▶ **Your instructions**
Identify each line in the entries below that contains the string "beside", and copy those lines in full. The match is case-sensitive.
═════ The input
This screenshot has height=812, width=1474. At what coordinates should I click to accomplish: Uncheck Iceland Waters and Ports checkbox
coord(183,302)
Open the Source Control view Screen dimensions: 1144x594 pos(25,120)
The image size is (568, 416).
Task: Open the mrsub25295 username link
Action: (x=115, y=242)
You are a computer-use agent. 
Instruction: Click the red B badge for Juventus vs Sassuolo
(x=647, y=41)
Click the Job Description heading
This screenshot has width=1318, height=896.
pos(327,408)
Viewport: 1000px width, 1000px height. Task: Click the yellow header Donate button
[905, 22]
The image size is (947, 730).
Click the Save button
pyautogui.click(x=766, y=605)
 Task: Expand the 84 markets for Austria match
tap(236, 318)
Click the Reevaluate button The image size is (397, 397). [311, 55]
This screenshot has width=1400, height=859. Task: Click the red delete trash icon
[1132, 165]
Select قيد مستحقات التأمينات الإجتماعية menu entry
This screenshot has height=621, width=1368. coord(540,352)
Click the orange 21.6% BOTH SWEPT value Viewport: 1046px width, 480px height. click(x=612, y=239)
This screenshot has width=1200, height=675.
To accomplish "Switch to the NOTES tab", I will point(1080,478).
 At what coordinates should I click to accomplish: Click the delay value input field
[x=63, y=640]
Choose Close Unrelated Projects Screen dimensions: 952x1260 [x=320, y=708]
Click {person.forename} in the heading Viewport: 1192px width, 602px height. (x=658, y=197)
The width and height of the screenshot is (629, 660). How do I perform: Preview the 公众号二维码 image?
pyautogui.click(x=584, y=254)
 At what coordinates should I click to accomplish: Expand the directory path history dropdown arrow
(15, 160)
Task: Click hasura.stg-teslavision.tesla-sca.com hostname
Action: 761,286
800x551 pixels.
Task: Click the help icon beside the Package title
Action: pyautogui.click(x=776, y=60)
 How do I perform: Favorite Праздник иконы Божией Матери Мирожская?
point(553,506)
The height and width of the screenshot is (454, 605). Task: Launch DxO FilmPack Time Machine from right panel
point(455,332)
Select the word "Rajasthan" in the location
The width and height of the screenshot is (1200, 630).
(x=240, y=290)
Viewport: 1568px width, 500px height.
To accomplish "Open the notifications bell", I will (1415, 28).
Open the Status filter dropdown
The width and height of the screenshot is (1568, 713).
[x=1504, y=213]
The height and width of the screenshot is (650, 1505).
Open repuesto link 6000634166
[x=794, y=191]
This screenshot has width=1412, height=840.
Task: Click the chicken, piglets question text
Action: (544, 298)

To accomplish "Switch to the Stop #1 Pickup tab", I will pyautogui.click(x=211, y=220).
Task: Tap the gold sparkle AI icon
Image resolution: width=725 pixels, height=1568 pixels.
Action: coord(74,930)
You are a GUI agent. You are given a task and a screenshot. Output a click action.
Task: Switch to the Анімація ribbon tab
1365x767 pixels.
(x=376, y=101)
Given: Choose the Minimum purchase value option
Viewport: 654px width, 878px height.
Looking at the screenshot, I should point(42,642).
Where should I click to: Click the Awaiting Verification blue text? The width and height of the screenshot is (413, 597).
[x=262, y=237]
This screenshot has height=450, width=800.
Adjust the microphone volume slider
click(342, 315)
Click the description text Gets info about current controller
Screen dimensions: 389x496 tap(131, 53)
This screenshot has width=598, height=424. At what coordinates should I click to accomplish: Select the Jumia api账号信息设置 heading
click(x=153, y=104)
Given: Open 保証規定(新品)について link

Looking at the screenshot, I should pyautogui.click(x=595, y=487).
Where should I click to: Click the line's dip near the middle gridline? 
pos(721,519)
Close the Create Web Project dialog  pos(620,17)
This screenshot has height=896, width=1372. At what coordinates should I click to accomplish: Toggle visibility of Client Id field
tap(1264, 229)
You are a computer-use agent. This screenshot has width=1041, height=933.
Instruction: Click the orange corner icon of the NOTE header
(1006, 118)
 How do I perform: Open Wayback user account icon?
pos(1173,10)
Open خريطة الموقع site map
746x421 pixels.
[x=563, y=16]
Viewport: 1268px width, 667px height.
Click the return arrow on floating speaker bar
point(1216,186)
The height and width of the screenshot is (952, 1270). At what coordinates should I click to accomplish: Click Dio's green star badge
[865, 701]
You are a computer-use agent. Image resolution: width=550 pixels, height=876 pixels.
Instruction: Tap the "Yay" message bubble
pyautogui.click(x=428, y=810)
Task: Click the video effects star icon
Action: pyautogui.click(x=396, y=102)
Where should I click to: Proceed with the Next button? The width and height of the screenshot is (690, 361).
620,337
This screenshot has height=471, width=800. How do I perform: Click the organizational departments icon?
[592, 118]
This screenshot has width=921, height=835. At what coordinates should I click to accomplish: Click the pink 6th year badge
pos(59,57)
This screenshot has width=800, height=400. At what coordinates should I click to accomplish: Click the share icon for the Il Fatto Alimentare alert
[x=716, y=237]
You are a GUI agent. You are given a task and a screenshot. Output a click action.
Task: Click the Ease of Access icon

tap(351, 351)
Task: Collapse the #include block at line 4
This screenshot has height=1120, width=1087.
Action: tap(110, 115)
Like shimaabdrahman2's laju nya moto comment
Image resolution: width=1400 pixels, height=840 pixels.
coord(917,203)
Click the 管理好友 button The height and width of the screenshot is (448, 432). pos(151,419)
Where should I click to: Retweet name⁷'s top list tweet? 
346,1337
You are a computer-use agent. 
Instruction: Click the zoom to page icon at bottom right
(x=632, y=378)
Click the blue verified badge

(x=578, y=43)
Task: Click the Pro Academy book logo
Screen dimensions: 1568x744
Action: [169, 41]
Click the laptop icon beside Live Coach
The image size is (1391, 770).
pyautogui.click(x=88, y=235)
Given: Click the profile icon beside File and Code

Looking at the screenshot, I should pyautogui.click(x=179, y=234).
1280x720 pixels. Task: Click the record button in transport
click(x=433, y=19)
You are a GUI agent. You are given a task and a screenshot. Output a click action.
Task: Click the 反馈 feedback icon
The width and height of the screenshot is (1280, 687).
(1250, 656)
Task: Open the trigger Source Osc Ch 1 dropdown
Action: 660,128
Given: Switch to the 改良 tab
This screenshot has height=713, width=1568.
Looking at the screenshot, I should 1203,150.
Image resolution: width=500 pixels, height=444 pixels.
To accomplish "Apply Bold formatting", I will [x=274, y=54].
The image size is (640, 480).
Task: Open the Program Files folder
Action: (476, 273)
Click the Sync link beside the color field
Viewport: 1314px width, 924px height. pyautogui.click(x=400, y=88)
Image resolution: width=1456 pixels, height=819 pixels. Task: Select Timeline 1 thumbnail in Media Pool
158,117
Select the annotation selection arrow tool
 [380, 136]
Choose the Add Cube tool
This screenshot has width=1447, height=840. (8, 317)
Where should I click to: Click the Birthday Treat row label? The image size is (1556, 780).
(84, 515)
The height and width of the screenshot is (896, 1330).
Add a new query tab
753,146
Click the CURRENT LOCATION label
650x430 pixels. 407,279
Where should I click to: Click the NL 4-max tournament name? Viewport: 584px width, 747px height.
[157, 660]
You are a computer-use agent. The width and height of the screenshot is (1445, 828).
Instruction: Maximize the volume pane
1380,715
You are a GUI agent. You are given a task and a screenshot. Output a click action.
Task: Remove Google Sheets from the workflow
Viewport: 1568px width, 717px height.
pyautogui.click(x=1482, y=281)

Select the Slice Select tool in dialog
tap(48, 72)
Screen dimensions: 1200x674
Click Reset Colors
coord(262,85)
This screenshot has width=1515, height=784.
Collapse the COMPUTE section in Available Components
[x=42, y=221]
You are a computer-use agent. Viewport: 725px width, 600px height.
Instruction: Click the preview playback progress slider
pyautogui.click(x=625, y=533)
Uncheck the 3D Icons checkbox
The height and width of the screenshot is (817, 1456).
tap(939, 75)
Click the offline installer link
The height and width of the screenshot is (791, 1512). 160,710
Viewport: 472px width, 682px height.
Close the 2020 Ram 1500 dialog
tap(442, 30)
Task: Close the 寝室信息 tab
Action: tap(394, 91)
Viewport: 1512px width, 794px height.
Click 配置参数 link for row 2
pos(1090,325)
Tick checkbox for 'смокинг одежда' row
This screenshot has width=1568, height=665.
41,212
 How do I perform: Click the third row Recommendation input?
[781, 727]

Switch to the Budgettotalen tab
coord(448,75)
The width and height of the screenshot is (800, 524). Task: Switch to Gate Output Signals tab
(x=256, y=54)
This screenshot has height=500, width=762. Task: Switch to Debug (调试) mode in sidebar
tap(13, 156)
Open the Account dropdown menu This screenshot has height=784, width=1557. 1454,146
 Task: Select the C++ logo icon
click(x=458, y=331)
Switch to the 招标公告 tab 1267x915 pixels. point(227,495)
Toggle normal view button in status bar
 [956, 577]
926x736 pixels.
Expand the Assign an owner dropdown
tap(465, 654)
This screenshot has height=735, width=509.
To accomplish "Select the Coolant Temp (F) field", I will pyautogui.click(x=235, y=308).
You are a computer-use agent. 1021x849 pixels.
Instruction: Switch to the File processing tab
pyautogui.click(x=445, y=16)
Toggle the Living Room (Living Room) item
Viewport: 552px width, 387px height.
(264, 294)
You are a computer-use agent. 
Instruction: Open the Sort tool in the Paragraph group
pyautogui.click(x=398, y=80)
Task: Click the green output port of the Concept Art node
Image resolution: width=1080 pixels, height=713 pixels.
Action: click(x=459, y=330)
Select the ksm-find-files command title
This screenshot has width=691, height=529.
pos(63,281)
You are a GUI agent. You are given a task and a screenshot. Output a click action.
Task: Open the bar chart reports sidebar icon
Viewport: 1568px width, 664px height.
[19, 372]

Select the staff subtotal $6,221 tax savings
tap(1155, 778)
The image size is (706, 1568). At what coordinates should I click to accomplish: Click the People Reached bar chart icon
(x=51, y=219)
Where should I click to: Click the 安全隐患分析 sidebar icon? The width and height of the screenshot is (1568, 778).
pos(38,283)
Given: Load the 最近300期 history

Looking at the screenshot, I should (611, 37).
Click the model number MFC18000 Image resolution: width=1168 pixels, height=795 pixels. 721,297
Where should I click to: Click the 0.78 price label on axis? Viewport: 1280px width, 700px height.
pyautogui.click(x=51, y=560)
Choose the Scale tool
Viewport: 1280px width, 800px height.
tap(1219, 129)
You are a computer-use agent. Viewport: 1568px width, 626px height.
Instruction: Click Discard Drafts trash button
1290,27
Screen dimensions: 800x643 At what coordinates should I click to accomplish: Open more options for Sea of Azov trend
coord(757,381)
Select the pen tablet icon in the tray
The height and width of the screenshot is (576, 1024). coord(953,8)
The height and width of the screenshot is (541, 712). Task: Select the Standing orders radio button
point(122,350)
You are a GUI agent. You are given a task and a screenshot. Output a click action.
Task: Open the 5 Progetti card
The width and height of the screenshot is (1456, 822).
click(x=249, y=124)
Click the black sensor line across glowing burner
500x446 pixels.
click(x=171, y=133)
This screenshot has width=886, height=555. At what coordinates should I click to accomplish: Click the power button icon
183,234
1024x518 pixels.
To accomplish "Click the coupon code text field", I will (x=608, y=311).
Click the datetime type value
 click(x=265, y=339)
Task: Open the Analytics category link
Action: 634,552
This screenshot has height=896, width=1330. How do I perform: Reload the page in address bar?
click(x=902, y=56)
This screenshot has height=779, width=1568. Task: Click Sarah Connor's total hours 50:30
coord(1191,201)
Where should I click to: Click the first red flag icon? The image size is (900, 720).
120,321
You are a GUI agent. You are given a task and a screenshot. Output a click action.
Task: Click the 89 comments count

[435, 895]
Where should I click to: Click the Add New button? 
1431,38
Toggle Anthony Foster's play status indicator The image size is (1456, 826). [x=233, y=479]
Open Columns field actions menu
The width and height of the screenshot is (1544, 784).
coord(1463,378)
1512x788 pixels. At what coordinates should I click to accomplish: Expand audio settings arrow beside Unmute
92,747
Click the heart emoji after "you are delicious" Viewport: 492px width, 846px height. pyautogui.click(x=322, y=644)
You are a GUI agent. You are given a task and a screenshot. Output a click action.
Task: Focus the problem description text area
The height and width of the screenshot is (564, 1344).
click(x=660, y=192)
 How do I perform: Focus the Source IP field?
══════════
▶ **Complete response**
Task: Click the help icon beside the Package title
Click the laptop icon beside Live Coach
Given: Click the profile icon beside File and Code
Click the Sync link beside the color field
1512x788 pixels. At what coordinates should I click to accomplish: Expand audio settings arrow beside Unmute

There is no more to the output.